**DOCUMENT SECTION**
|---|
Richardson v. White

Decision Date23 October 1896
Citation44 N.E. 1072,167 Mass. 58
PartiesRICHARDSON v. WHITE et al.
CourtUnited States State Supreme Judicial Court of Massachusetts Supreme Court

This was a bill in equity, brought by William H Richardson against Luther White, as administrator of the estate of Edson Clark, to restrain the defendant from collecting the proceeds of a life insurance policy issued on the life of said Clark by the New York Life Insurance Company. The insurance company filed an answer offering to pay the proceeds to whomsoever the court might say the policy belonged. The policy in question was taken out by said Clark in accordance with an agreement between him and Richardson to secure Richardson for money which he had advanced to Clark. The policy contained a clause providing: "Any assignment of this policy must be made in duplicate, and both copies must be sent to the home office for acknowledgment one of them to be retained by the company. Under no circumstance will the company assume any responsibility for the validity of the assignment." Upon the face of the policy Clark wrote: "Payable, in case of death, to Wm. H. Richardson as his interest may appear." This indorsement was not dated, nor was any notice thereof sent to the company. On several occasions Clark exhibited the policy to Richardson, and told him that it was fixed as he desired; but the policy was never delivered to Richardson, and did not come into his possession until after Clark's death.
|---|
**PROVIDED RECORDS**
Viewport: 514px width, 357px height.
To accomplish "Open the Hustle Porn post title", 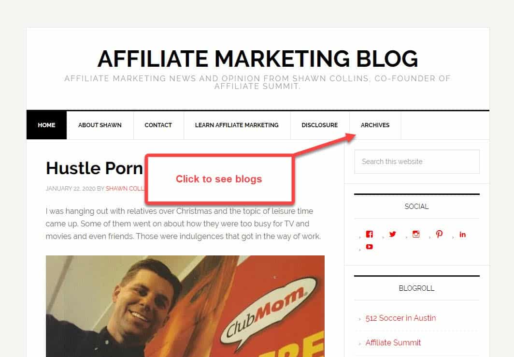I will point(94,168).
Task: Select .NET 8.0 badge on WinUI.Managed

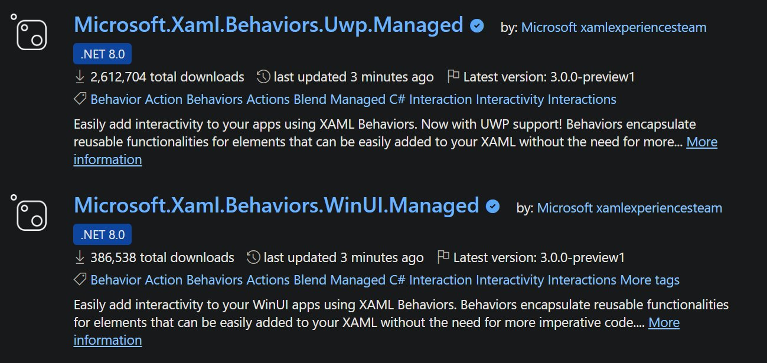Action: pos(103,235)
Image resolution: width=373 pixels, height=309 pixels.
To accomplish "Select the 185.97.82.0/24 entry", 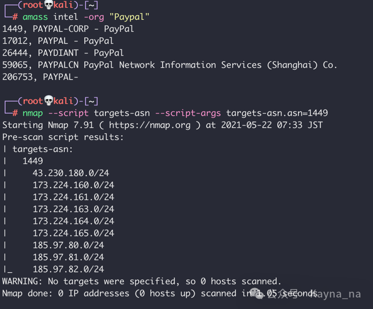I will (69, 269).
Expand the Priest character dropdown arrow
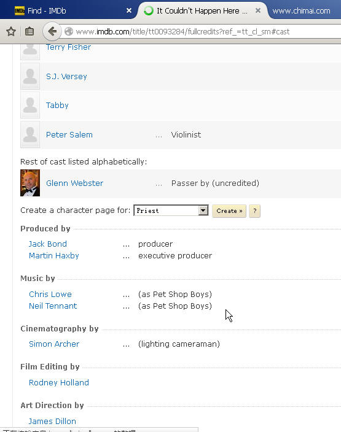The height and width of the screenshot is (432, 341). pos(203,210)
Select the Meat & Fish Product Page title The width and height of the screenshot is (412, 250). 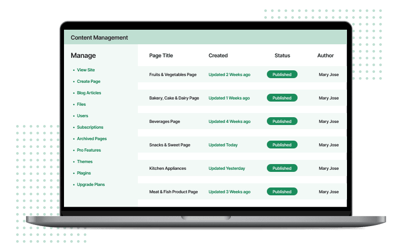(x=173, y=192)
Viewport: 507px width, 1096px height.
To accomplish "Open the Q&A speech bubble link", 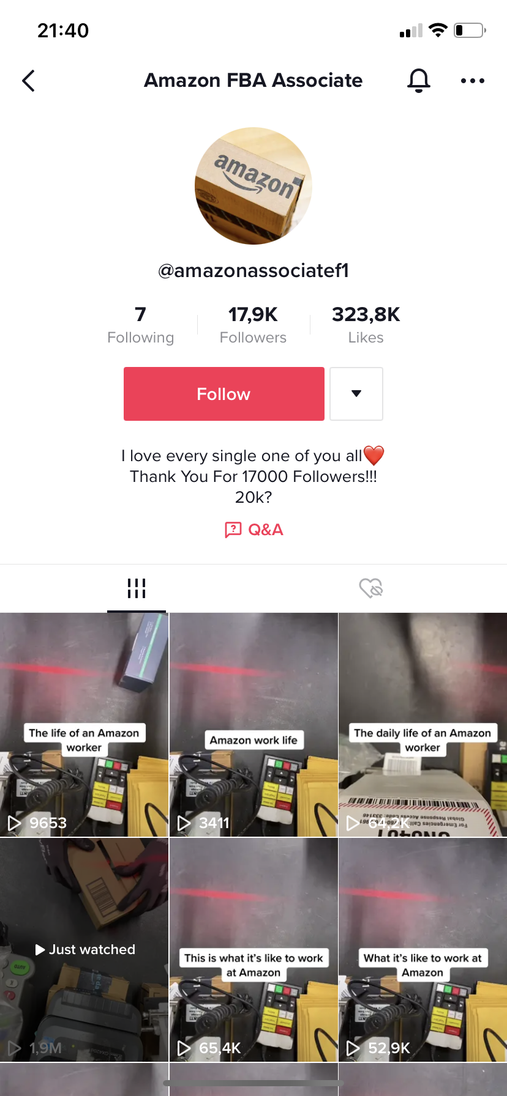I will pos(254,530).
|---|
**PROBLEMS TO SOLVE**
1. Pull out each line of the records that contains the word "Viewport". Case counts.
2. Take the Richardson v. White case summary further, picking up right after its last sentence.

**TASK-BY-TASK ANSWERS**
1.
Viewport: 514px width, 357px height.
Viewport: 507px width, 1096px height.

2.
COUNSEL

Luther White, pro se.

Gillett & McClench, for appellee.

OPINION

HOLMES J.

The plaintiff advanced money to the defendant's intestate Edson Clark, on the strength of the latter's promising to take out, and taking out, this policy as security for the advances. Clark wrote into the policy on its face, "Payable in case of death to Wm. H. Richardson, as his interest may appear," and several times exhibited the policy to the plaintiff. These facts are sufficient to give the plaintiff the security which he understood that he got. Bank v. Benson, 24 Pick. 204, 210; Stearns v. Insurance Co., 124 Mass. 61, 62. It turns out that the plaintiff's claim will exhaust the policy. But if this were otherwise there is no longer any doubt that an assignment of part of a fund is good in equity, as between the assignee and assignor; that the insistence on the necessity of a delivery of the document of title in Palmer v. Merrill, 6 Cush. 282, 286, is a mistake, so far as equity is concerned, if the...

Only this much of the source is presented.